CONSEGNA 1 —
Stabilisci se ciascuna delle affermazioni seguenti concorda con il brano sulla scrittura, rispondendo sì o no e citando testualmente le parole decisive. (a) Chi scrive ha passato il pomeriggio a perdere tempo. (b) Scrivere breve significa dire tutto in tre righe. (c) La regola vale soltanto per gli articoli scientifici.
CONSEGNA 2 —
Riprendi il brano sulla scrittura dopo la sua ultima frase e proseguilo.
::: ESTRATTO DEL DOCUMENTO
Questo a coronamento di un pomeriggio passato a cincischiare (ché ogni tanto è bello) e anche in tono con le mie ultime letture dedicate alla scrittura. Perché anche in questo caso bisognerebbe chiedersi: ciò che sto per dire è vero? è necessario? è gentile? Semplice e illuminante, eppure a volte così difficile. Non che uno lo faccia di proposito eh, ma è interessante: siamo subbissati di informazioni e sembra sempre che tutti abbiano qualcosa da dire, ma quanto di questo tsunami di parole è vero, necessario, e gentile?
Pensavo al fatto che, si stia scrivendo un articolo scientifico, il bugiardino delle medicine, un'inchiesta sull'immigrazione o l'etichetta per uno shampoo, questa regola vale sempre. Vale come dichiarazione di intenti e manifesto di onestà intellettuale, ma anche come regola-base di scrittura credo, e porta con sé un altro elemento importante: il saper scrivere breve, che non significa necessariamente dire tutto in tre righe, ma dire solo ciò che serve, e dirlo in modo limpido.
::::::
::: VOCI ESTRATTE
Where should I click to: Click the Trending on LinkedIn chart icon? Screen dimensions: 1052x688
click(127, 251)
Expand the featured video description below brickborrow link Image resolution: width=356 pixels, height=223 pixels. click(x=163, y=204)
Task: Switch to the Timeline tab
::::::
::: VOCI ESTRATTE
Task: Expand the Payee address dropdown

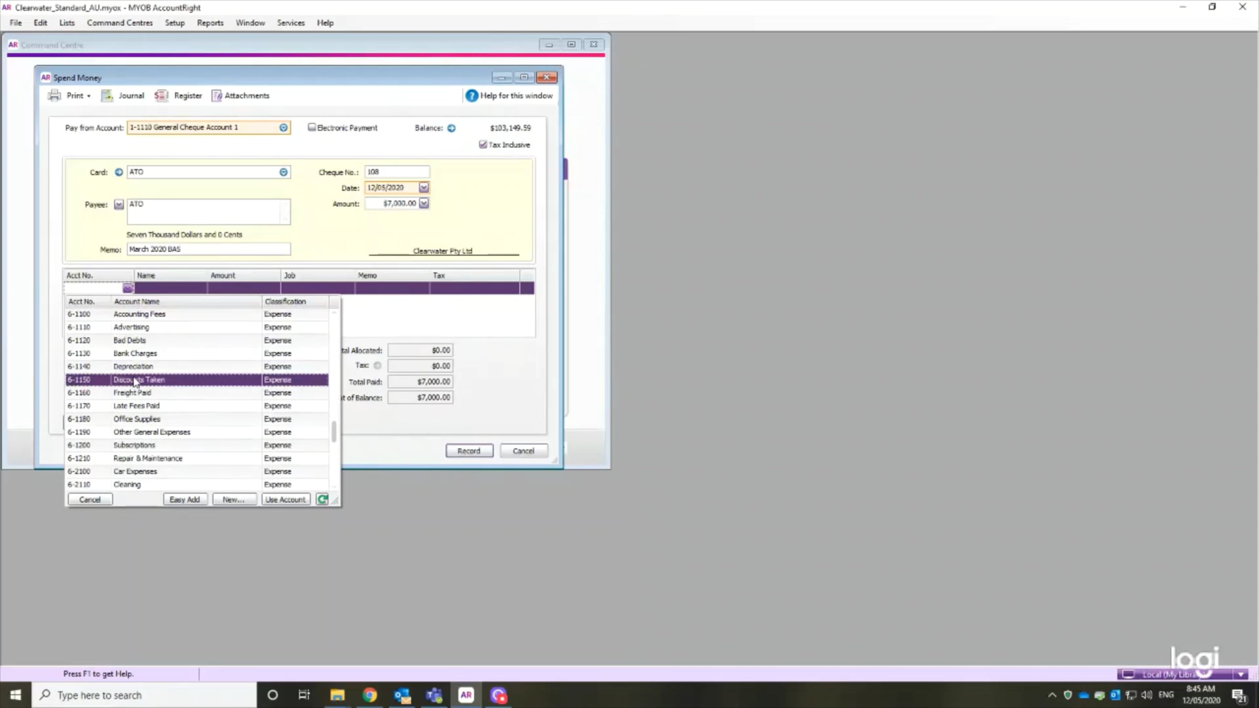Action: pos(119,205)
::::::
SPAZIO RISPOSTA 1 —
(a) Sì: «un pomeriggio passato a cincischiare».
(b) No: «che non significa necessariamente dire tutto in tre righe, ma dire solo ciò che serve, e dirlo in modo limpido».
(c) No: «questa regola vale sempre».

SPAZIO RISPOSTA 2 —
E qui faccio outing perché quella della necessità di ciò che si esprime è una cosa su cui rifletto di tanto in tanto perché la ritrovo non solo nella scrittura, ma anche nella danza per esempio. Anche quando componi una coreografia ogni singolo movimento, ogni gesto deve nascere da una tua necessità espressiva, è quello che rimane quando levi via tutti i fronzoli e l'autocompiacimento, spolverando a un certo punto troverai un nucleo, un puntino minuscolo del peso di qualche tonnellata in cui è racchiuso il vero senso di ciò che stai facendo e il perché. Se invece non trovi più nulla vuol dire che non era importante.